A van full of them. :laughing:


----------



## B4T (Feb 10, 2009)

electricmanscott said:


> :lol::lol::lol::lol Buckets :whistling2:


Of course the *REASON *for having buckets means nothing to you and that "pot stirring.. paranoid.. cement making.. bacon lover" who just pulled a hamstring laughing... :no:


----------



## Semi-Ret Electrician (Nov 10, 2011)

markore said:


> Its funny you mention that as I've seen a lot of girls who were getting ready to volunteer to pad their resume specifically go out thrift shopping to find clothes beat in enough to not take flak. :hammer: :cowboy:
> 
> Nice to see someone else carrying that 25' komeleon tape. I bought like 15 of them in the older style casing on clearance at sears in the 3pack for like $1 each, and they still had lots more on the shelves when I left.
> Having them on on rotation has led to my tapes looking a little too new.


I went to a Habitat project but not as an electrician, that was a sub contract.

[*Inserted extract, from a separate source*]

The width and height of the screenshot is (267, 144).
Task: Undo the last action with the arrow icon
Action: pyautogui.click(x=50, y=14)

I was one of about 100 volunteers to work on a 1200 sqft house. I was assigned to help shingle a roof working for a 16 year old gal. She was a "regular" and had about 10 of her classmates there that day also.

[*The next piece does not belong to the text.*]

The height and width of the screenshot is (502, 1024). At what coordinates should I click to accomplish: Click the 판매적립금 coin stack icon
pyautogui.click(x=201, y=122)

She was a great group leader, I would work for her anytime!:thumbsup:


----------



## HawkShock (Nov 27, 2012)

People can judge others on almost anything. I guess someone might be inclined to judge others on how they use the words "there" "their" and "they're".:whistling2:
Hint... Especially in the titles of threads.


----------



## markore (Dec 7, 2011)

chewy said:


> Are you female?


Are you a wookie? And how did you get banned?


----------



## markore (Dec 7, 2011)

B4T said:


> Of course the *REASON *for having buckets means nothing to you and that "pot stirring.. paranoid.. cement making.. bacon lover" who just pulled a hamstring laughing... :no:


It seems somebody in this thread knows a little too much about thinset and deck mud? This isn't john bridge...


----------



## markore (Dec 7, 2011)

SEREMan2000 said:


> Wow MTW what do wear when you go into home worth tens of millions of dollars and the homeowner says no belts?


Maybe he grabs one of these when he's done to hide the scratches?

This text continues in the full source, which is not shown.